NOUVELLES

Syrie: le travail des observateurs de l'ONU entravé par les violences (chef de mission)

15/06/2012 08:22 EDT | Actualisé 15/08/2012 05:12 EDT

Le chef des observateurs de l'ONU en Syrie, le général Robert Mood, a affirmé vendredi que le travail de sa mission chargée de surveiller le cessez-le-feu était "limité par les violences" qui ravagent le pays depuis quinze mois.

"La violence s'est accrue ces dix derniers jours (...) augmentant les risques pour nos observateurs. L'escalade de la violence limite notre capacité à observer et vérifier (la situation sur le terrain), ainsi que notre aide pour engager (les parties) au dialogue", a déclaré le général Mood à des journalistes, six semaines après le début de la mission le 29 avril.

A Haffé, une ville du nord-ouest de la Syrie bombardée entre le 5 et le 12 juin par les troupes du régime, "nous n'étions pas sur le terrain" au moment des faits, a-t-il regretté.

S'inquiétant de la violence des bombardements visant à déloger les rebelles de cette ville, et d'éventuels massacres pouvant être commis contre les civils, des militants avaient exhorté les observateurs à se rendre à Haffé.

Ceux-ci avaient fait une première tentative mardi mais en avaient été empêchés par des habitants d'un village voisin soutenant le régime, puis ils avaient essuyé des tirs et avaient dû rebrousser chemin.

Ce n'est que jeudi, au lendemain de la reprise de la ville par les forces du régime qu'ils ont pu y accéder.
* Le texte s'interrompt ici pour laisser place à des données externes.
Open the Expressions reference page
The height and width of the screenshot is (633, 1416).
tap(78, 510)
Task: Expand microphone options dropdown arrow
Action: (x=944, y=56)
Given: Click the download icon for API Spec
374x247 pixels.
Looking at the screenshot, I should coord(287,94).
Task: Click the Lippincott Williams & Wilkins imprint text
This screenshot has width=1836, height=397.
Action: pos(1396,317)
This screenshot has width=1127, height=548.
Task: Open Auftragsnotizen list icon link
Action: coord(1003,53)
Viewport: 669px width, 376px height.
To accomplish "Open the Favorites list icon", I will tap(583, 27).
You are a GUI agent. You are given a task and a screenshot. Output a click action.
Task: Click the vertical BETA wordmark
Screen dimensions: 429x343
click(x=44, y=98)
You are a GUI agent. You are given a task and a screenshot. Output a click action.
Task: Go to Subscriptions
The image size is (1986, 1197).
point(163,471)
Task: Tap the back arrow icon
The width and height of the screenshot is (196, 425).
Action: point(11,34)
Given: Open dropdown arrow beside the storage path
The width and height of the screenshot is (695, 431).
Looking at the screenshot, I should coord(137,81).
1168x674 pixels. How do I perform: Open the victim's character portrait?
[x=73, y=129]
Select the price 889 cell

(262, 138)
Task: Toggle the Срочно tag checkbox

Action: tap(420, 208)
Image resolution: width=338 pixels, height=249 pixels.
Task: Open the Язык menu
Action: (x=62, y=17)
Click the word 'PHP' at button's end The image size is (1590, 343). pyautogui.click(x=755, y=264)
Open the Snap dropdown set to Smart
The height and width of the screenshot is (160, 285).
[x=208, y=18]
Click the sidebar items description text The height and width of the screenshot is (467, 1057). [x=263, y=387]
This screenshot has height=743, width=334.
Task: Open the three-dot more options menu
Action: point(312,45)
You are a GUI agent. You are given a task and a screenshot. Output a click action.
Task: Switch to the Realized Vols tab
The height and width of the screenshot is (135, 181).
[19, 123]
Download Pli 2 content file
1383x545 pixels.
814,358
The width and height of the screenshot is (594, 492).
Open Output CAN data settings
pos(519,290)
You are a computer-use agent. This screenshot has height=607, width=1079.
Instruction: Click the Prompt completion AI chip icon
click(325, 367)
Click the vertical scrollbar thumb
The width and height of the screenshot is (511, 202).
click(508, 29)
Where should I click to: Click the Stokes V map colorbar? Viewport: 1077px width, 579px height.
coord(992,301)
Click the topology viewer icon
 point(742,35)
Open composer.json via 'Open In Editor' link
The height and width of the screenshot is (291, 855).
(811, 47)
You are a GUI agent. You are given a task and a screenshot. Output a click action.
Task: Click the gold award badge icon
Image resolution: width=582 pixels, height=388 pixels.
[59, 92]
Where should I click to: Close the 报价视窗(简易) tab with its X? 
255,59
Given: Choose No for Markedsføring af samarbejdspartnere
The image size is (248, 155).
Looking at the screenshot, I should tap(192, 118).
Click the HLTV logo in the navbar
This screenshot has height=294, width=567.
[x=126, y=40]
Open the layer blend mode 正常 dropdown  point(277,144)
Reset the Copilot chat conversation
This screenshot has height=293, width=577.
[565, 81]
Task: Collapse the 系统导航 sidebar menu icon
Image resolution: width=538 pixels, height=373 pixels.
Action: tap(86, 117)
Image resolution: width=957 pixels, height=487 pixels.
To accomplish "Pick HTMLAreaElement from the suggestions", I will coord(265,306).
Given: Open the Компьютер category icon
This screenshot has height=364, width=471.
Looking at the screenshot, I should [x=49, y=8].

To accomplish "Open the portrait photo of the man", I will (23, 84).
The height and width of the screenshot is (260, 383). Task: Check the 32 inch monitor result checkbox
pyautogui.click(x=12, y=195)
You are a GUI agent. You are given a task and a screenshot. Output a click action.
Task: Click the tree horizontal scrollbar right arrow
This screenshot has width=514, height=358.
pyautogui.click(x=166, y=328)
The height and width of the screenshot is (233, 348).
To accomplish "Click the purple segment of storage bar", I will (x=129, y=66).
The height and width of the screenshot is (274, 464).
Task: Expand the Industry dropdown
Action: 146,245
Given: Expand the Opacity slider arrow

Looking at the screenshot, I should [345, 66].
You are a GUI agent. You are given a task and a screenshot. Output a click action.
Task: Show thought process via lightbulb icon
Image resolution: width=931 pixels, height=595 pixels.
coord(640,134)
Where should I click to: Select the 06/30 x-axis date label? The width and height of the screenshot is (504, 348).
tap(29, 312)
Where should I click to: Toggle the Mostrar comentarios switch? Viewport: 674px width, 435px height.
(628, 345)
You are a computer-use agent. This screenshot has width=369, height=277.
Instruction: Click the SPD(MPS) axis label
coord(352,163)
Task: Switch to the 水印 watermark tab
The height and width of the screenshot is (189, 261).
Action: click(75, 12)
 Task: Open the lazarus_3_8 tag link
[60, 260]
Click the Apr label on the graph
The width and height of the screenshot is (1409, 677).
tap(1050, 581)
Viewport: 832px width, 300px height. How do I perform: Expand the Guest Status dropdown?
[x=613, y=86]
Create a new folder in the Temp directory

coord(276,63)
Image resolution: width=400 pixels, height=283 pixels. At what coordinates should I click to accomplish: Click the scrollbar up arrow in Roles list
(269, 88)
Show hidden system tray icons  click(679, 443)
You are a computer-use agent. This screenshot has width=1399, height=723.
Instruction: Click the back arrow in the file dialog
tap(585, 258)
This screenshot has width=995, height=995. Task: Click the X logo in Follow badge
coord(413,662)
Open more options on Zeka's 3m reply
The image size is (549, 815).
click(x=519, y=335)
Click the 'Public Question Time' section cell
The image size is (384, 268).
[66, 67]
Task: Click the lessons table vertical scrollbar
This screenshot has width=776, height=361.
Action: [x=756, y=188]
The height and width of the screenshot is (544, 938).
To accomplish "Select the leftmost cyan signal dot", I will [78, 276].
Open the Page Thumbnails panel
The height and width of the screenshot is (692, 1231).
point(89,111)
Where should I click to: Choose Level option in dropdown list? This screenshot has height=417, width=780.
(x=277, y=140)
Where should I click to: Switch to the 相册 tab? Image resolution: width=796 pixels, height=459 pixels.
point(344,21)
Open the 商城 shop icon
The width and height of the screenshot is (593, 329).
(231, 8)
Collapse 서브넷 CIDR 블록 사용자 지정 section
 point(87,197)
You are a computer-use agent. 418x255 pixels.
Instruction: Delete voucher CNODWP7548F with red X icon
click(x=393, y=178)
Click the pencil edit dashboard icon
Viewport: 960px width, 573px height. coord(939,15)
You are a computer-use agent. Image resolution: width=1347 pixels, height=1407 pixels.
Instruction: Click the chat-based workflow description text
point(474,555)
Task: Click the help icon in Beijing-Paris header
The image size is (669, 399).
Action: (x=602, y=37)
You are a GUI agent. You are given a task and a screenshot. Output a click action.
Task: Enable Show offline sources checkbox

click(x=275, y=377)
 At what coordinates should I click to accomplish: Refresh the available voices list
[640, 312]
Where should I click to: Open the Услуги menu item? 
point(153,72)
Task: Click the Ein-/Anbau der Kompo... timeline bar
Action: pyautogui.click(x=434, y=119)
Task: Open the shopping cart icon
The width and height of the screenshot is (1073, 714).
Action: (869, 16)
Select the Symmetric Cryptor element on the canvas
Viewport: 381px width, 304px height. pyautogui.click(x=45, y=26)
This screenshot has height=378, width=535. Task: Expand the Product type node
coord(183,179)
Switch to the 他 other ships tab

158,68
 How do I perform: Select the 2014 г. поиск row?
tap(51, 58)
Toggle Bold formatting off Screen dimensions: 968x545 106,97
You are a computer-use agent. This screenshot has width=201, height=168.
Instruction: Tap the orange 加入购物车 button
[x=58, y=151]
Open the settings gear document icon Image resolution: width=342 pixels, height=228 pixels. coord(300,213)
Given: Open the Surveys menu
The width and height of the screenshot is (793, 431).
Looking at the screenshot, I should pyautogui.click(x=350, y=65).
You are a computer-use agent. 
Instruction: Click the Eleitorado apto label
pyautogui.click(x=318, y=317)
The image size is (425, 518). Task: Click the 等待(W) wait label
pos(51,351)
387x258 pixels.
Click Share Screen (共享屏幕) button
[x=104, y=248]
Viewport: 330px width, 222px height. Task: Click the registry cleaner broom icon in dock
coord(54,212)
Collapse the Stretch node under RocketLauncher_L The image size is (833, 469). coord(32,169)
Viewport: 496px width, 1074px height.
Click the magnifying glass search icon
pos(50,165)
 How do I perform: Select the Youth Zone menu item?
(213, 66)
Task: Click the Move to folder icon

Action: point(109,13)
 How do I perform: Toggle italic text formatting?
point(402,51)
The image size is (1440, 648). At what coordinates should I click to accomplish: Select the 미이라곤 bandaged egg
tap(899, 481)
Ils avaient alors noté "une forte odeur de mort" dans l'air, selon un communiqué de l'ONU.

Le général Mood a déploré par ailleurs le faible nombre d'observateurs. Selon lui, une fois les 300 observateurs déployés (ils sont actuellement près de 300), ils ne seront même pas en mesure de couvrir le secteur de Damas, a-t-il expliqué.

Souvent, "nous ne sommes pas sur place quand les combats commencent" entre l'armée et les rebelles, a-t-il ajouté, parlant d'un "sentiment de frustration".

Le plan de sortie de crise proposé par le médiateur international Kofi Annan "n'a pas été appliqué et il n'en existe pas d'autres", a-t-il lancé.

"Il semble qu'il y ait un manque de volonté pour parvenir à une transition pacifique et qu'au contraire il y a une poussée vers" des solutions militaires, a-t-il regretté.

Selon le chef des observateurs, "la mission n'est pas immuable" et le Conseil de sécurité de l'ONU va revoir son mandat "dans les jours et semaines qui viennent".

Le général Mood a en outre jugé "important" que les parties en Syrie "donnent une chance" à cette mission et que la communauté internationale lui "donne un rôle qui serve mieux les aspirations du peuple syrien".

Il a refusé de qualifier de "guerre confessionnelle" les violences en Syrie qui ont fait plus de 14.400 morts depuis le début de la révolte populaire, selon une ONG syrienne. "Je ne suis pas qualifié pour le dire. La situation en Syrie est compliquée".

Interrogé sur l'éventuelle présence de membres d'Al-Qaïda ou de combattants iraniens sur le sol syrien, il a indiqué qu'il ne pouvait vérifier une telle information.